Most of what he refers to as “aesthetics” in his book we would call “entertainment.”  Granted, he even criticizes Shakespeare, but most of his examples of the aesthetic sound like what for us would be bad movies: “It is only aesthetics which irresponsibly thinks it can praise the power of love by letting the lost man be loved by an innocent girl and be saved thereby.”

If he could walk among us again, I suspect he’d find the aesthetes the only people he could stand, even if they, or we, remain largely confined to the sphere he called the demonic, by which I take him to refer to an absolute negativity. His persona Johannes de silentio writes,

He will spare himself no torment, for this is the deep contradiction in the demonic and in a sense there dwells infinitely more good in a demonic than in a superficial person.  […]  The demonic has that same property as the divine, that the individual can enter into an absolute relationship to it.  […] A demon knows how to torture powers out of even the weakest person, and in his way he can have the best intentions towards a human being.

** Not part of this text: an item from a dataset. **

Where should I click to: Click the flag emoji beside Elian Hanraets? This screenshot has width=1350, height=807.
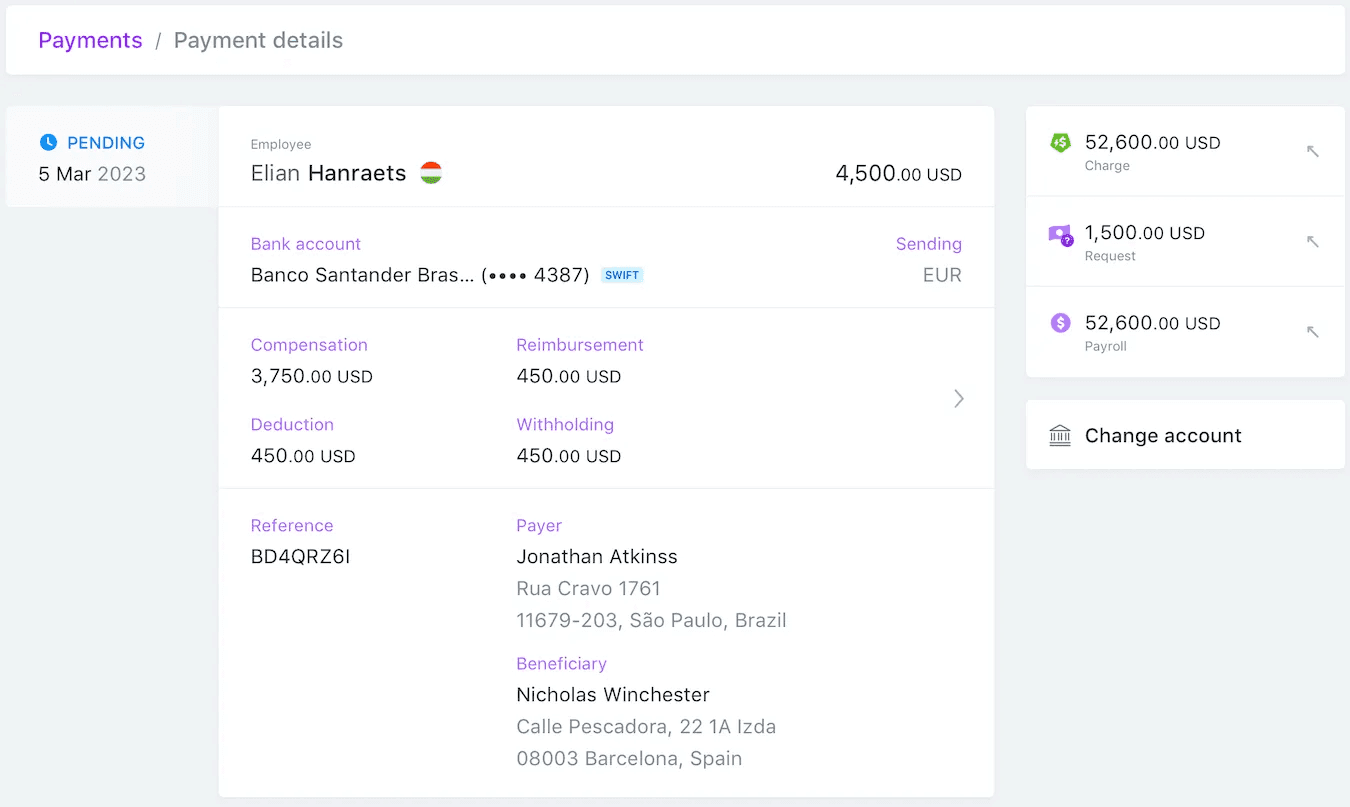coord(430,172)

Yes, that is the modern artist. Silentio is quick to warn us not to be misled by this superficial resemblance between the demonic and the divine, but that’s easier said than done, as he well knows.

So I could easily imagine Silentio‘s harsh judgments upon his age, which, as he says, “turns wine into water,” applying to our own. Here are just some passages I’ve marked, tagged to the present, occasionally mashed-up from different ends of the book to yield a complete thought.

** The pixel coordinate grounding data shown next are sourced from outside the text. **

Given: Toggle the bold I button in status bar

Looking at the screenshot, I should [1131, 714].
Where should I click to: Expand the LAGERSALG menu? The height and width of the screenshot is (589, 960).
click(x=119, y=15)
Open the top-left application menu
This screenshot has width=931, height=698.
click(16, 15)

Starting with the arts, we find our devotees of so-called “genre fiction,” followed by what is not encompassed by the affective monotony of what passes for genre today:

…aesthetics is a respectful and sentimental discipline which knows more ways of fixing things than any assistant house-manager.  […]  Only a clash of passion against passion provides a poetic collision, not this rummaging about in the particulars of the same passion.

Here we find our New Atheist, some Dawkins or McEwan type, the mechanical materialist reductionist:

…one of those scientific doubters who doubt for an hour every term at the lectern but can otherwise do anything, as indeed they do without the help of spirit or on its strength.

Here is what is not understood by the religious positivists or literalists of all creeds, always urging that their prescriptions, supposedly derived from “natural law,” be written into the actual legal code in a fit of category confusion:

Faith itself cannot be mediated into the universal, for in that case it would be cancelled.  Faith is this paradox, and the single individual is quite unable to make himself intelligible to anyone.

And here we see our sociological determinists, referring every move anyone makes to a pre-established step in the dance of power (and I type out the last sentence of the quote as a gentle rebuke to the vulgate version of this determinism, now riding high on the internet under the almost unbelievably spurious name of “social justice”):

…for it is not what happens to me that makes me great, but what I do, and there is surely no one who thinks that anybody became great by winning the big lottery prize.  Even of a person born in humble circumstances I ask that he should not be so inhuman towards himself as to be unable to think of the king’s castle except at a distance and by dreaming of its grandeur indistinctly, wanting to exalt it and simultaneously destroying its grandeur by exalting it in such a debasing way.

And here is a riposte to the progressivists and presentists and technophiles among us, from the ever-ready laptop bombardiers to the educational reformers, who think a little mechanical improvement and a few contingent alterations in social mores have liquidated the need for humanistic study:

Yet in our time people are less concerned with making pure movements.  Suppose someone wanting to learn to dance said: ‘For hundreds of years now one generation after another has been learning dance steps, it’s high time I took advantage of this and began straight off with a set of quadrilles.’  One would surely laugh a little at him; but in the world of spirit such an attitude us considered utterly plausible.  What then is education?  I had thought it was the curriculum the individual ran through in order to catch up with himself; and anyone who does not want to go through this curriculum will be little helped by being born into the most enlightened age.  […]  However much one generation learns from another, it can never learn from its predecessor the genuinely human factor.  In this respect every generation begins afresh, has no other task than that of any previous generation, and comes no further, provided the latter hasn’t shirked its task and deceived itself.  This authentically human factor is passion…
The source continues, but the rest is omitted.